(Exercise description):
Please repeat the line that contains "Open the Logitech G710 keyboard title link" and every line after it, exactly, through the end of the records.
________________________
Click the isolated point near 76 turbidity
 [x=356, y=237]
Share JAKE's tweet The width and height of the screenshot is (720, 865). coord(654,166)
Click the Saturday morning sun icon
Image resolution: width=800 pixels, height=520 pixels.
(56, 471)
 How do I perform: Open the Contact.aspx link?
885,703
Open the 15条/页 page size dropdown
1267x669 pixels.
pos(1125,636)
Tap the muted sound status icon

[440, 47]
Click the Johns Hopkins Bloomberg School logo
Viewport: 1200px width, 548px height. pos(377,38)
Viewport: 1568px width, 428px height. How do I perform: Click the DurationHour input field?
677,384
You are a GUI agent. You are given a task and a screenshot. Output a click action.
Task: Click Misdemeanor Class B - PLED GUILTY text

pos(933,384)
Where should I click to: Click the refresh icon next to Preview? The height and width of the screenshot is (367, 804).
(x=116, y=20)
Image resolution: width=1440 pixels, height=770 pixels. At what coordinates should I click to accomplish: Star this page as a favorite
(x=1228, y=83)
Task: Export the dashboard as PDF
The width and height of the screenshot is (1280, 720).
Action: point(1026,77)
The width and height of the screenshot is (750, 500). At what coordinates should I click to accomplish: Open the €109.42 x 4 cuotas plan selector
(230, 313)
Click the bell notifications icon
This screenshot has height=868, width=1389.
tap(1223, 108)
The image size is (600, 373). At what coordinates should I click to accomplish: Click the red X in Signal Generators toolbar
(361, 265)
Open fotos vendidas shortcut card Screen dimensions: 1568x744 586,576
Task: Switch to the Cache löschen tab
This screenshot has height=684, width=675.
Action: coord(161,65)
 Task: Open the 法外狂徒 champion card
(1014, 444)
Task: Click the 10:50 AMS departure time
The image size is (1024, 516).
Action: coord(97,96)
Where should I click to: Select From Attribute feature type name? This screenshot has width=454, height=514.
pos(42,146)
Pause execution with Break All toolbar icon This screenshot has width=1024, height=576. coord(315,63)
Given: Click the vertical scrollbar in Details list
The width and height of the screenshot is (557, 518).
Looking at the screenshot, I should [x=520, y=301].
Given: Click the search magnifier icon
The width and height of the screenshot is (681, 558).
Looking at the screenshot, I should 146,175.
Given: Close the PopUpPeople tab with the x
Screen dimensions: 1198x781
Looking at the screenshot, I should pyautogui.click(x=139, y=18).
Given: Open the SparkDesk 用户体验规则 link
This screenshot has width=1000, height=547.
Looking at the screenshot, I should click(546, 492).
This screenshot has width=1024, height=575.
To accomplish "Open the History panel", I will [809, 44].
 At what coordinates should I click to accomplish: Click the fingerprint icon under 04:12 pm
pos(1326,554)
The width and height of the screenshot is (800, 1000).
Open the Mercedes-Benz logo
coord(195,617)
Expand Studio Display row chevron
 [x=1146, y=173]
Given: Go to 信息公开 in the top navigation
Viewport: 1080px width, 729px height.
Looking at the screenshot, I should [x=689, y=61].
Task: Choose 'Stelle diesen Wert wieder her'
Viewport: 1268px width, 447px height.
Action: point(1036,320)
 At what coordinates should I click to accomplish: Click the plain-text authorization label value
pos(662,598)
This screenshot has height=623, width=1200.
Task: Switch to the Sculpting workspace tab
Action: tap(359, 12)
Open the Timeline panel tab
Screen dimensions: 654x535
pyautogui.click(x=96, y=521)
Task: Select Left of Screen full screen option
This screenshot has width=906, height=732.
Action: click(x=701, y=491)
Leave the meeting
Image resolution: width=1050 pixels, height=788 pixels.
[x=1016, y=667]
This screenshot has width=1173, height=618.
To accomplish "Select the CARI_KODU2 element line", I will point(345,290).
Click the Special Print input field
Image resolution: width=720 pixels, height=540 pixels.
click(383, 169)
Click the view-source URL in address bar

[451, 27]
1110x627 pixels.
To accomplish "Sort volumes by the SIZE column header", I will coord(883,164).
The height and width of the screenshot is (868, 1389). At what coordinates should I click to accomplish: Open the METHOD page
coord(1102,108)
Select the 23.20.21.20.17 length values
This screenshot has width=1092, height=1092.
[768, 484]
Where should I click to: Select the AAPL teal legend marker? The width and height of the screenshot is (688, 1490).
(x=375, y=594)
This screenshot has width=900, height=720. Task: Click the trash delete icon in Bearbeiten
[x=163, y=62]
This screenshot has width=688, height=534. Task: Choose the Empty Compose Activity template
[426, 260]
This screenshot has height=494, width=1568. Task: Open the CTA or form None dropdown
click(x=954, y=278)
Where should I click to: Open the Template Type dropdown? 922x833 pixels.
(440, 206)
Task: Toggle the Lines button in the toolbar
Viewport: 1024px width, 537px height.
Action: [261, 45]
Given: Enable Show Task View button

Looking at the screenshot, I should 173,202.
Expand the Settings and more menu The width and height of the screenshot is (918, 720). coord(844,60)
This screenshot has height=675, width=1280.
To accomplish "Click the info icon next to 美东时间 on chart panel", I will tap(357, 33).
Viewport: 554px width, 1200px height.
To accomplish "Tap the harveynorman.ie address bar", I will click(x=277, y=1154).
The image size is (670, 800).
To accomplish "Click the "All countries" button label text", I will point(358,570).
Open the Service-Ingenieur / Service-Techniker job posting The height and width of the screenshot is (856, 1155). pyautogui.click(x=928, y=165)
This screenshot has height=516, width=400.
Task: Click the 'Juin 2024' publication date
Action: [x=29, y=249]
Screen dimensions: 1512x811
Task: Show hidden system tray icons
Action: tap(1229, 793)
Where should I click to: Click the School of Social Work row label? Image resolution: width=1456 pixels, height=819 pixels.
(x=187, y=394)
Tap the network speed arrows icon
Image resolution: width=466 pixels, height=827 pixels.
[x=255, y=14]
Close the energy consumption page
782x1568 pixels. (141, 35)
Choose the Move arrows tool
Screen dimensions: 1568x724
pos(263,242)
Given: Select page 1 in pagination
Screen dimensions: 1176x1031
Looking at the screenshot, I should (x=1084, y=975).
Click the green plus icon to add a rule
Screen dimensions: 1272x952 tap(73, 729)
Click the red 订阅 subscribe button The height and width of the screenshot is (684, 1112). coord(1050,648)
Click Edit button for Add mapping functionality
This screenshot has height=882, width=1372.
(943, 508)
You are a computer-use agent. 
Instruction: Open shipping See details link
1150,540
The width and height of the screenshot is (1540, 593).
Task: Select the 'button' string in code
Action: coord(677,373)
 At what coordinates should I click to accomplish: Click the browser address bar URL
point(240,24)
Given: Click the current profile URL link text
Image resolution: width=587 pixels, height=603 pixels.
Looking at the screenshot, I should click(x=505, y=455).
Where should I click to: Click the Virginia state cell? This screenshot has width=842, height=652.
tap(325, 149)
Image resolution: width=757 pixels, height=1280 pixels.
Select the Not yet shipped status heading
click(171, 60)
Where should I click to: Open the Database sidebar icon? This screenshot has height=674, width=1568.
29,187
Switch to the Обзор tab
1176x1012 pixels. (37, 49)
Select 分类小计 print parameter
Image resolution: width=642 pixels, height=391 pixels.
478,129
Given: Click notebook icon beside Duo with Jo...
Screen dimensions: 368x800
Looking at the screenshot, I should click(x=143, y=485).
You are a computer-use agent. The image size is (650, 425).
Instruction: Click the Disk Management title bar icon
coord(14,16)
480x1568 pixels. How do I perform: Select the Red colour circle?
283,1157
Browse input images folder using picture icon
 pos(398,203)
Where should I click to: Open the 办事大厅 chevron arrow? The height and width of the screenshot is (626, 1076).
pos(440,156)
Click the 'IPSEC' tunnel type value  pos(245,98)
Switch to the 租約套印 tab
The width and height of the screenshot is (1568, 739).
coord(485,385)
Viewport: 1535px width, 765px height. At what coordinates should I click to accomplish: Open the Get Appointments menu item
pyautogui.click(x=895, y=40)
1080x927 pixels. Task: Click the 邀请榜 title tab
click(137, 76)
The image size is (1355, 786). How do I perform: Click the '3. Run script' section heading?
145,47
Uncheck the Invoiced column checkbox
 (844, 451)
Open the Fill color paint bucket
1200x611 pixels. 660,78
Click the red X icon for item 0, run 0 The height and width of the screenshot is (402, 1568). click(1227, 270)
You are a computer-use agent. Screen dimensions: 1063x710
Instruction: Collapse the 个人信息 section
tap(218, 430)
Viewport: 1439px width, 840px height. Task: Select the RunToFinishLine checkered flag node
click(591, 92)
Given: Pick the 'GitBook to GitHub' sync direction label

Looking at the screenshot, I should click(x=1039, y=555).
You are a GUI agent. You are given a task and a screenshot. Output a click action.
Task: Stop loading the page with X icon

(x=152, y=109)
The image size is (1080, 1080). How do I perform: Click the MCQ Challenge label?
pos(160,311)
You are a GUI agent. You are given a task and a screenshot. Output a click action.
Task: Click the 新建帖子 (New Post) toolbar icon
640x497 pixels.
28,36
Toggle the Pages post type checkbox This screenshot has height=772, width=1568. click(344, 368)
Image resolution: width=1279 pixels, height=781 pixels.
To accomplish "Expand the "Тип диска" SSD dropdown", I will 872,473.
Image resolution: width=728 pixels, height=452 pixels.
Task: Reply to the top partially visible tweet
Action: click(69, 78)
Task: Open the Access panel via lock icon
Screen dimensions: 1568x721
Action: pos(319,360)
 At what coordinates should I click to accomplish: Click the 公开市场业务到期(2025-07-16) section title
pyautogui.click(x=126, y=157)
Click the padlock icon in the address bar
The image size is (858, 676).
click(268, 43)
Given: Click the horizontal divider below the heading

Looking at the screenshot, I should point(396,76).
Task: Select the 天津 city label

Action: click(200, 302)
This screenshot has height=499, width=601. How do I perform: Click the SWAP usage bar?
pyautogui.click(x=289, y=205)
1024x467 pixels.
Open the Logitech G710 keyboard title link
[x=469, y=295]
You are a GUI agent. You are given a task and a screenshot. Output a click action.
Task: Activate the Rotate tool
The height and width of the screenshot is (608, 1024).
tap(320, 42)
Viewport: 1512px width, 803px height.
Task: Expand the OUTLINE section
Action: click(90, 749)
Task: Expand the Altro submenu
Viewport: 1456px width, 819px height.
________________________
(Solution for this task):
Open the Logitech G710 keyboard title link
[x=469, y=295]
You are a GUI agent. You are given a task and a screenshot. Output a click action.
Task: Activate the Rotate tool
The height and width of the screenshot is (608, 1024).
tap(320, 42)
Viewport: 1512px width, 803px height.
Task: Expand the OUTLINE section
Action: click(90, 749)
Task: Expand the Altro submenu
Viewport: 1456px width, 819px height.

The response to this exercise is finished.